The first issue was that they had “found text that is copyrighted by someone else.” They “found” this because I had acknowledged that most of my collection had been published previously. My understanding was that these publications left me my copyright and only needed acknowledged t be republished by me. How Lulu determined otherwise was not explained, but no matter. Go along to get along, I figured.
The content evaluators offered me seven remedies. Three applied to work created before January 1, 1923. Since, as my text made clear, I was not born until 1942, these seemed of unlikely relevance. (They also made me curious about the attention and thought my m.s. had received.) One applied to texts of over 5000 words, which none of my pieces were. One applied to texts of under 5000 words, which all of my previously published ones were. I could satisfy the content evaluators by (a) removing these pieces, which would leave me a 20 page book, or (b) reducing them by 90%, which would give me 30. Or I could get permission to publish them from the previous publishers. This would be a pain in the ass, but doable.

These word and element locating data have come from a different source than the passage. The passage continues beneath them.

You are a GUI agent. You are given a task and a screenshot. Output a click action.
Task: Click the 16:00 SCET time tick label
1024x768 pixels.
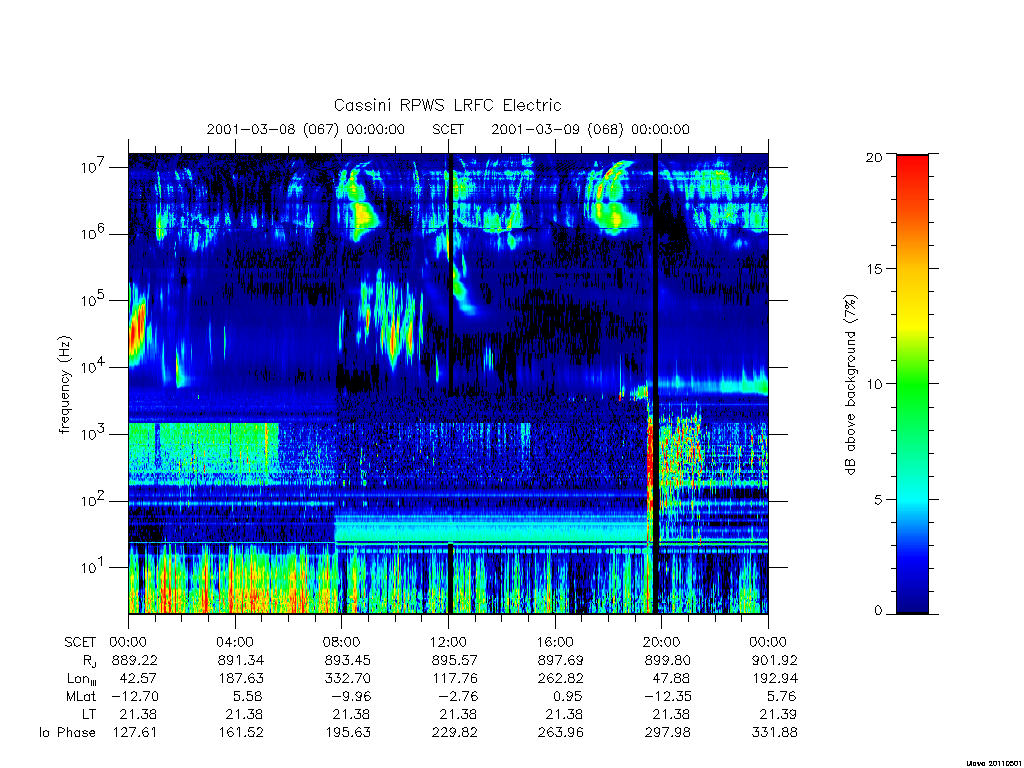pyautogui.click(x=555, y=642)
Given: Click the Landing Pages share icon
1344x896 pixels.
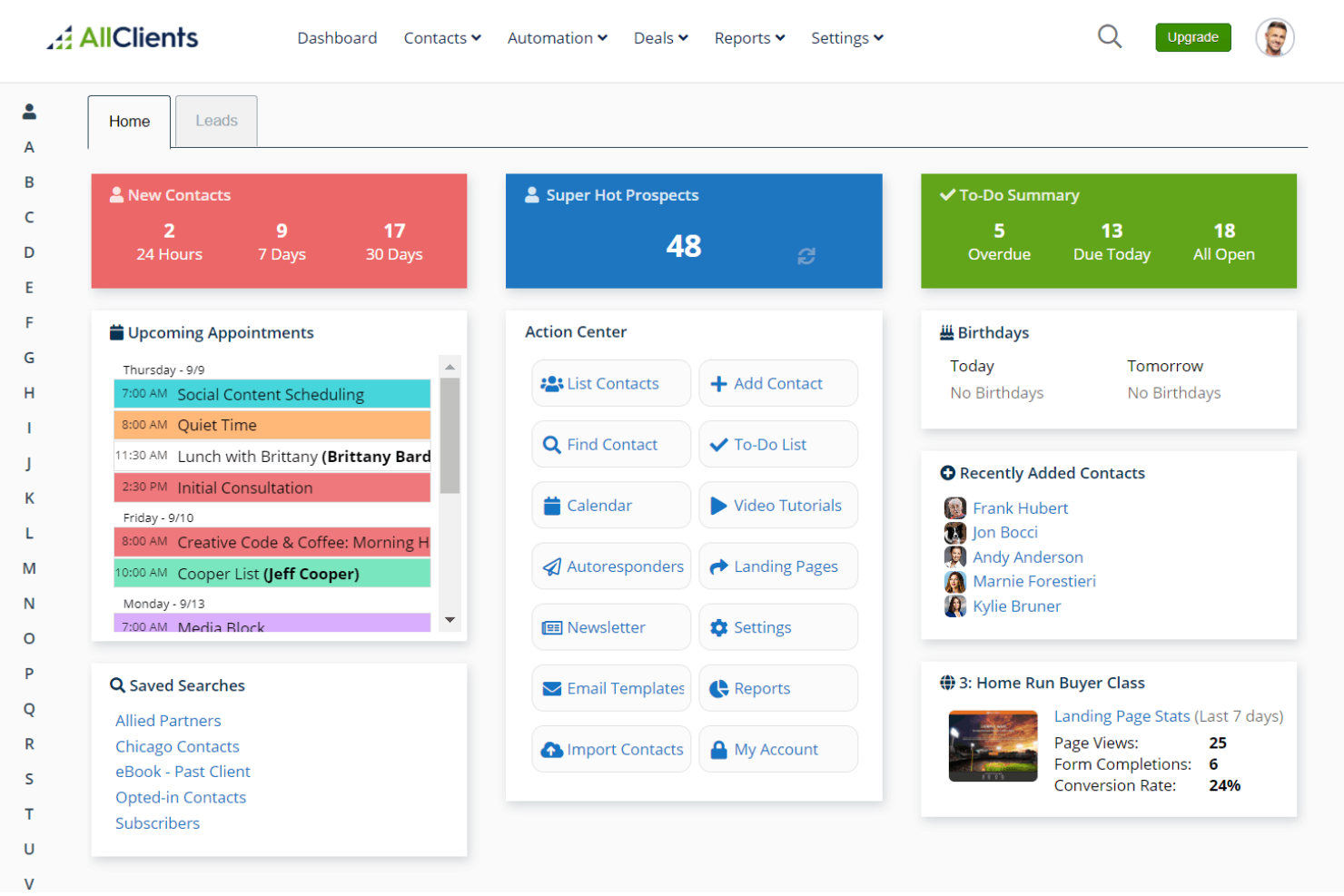Looking at the screenshot, I should [718, 566].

Issue two was my text that libeled and/or invaded the privacy of others. How I had managed this puzzled me since, as I had disclosed, I had, at least, changed everyone’s name, if not other identifying factors.) The evaluators provided three examples, leaving open the possibility there were more. One was a reference to “Chuckie Tusk,” an ex-cop, in whose restaurant and on whose liquor license two of my Penn Law social circle ran a bar. How I had libeled or embarrassed “Mr. Tusk” by this reference mystified me. One was a reference to a “Laurel Plotkin,” who had been identified as my college’s “nymphomaniac.” No other description of “Ms. Plotkin” was provided, and since Brandeis had about 800 female undergraduates in 1964, and the youngest of whom would not be 70, I could not examine how it could be feared that one of these grandmothers would now come forward and declare she recognized herself in my description. (It was like, I thought, I had written “A girl at Brandeis was a nymphomaniac” or “…never brushed her teeth” or “…killed her mother and slept with her father.”)

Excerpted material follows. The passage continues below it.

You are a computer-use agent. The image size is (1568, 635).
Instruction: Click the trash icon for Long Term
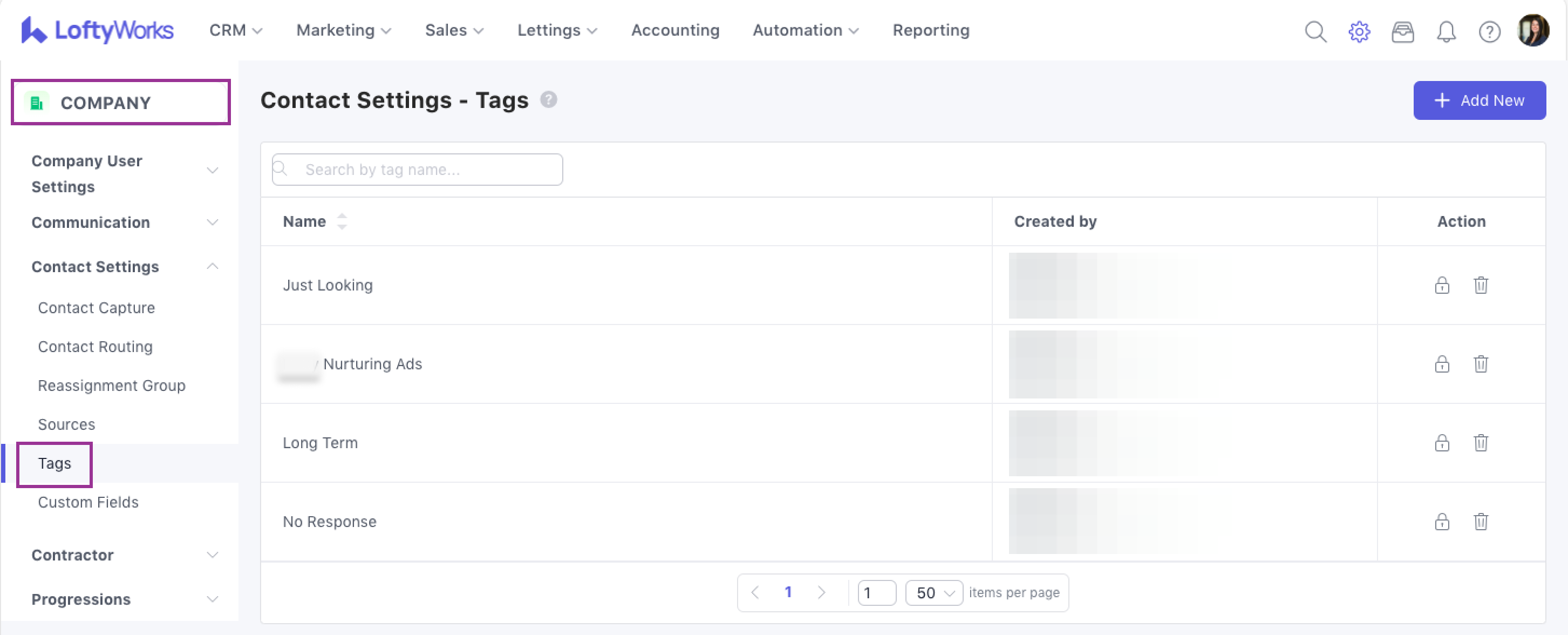(1481, 442)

The third example was more problematic. I had written of my freshman English Comp instructor, a wrist-tattooed Holocaust survivor, who, while married to one department head, was rumored to be having an affair with a junior member of another. I had portrayed her in all other ways heroically, and she would be about 80 now and had not sued when the piece had previously run; but I, gallantly, offered to remove the tattoo — and make her an ex-junkie if that would make Lulu feel better.
It wouldn’t. In fact, its corrective “MUST”s included the following. I could not use my real name anywhere in the book or on its cover. I could not use the real name of any business or educational establishment I mentioned. I had to change the locale where the action occurred. In other words, I would be writing a memoir, “Cheesesteak: The West Philadelphia Years,” in which I did not appear, nor did any place where I actually spent time; and all the activities described took place in, I don’t know, Bismark, North Dakota.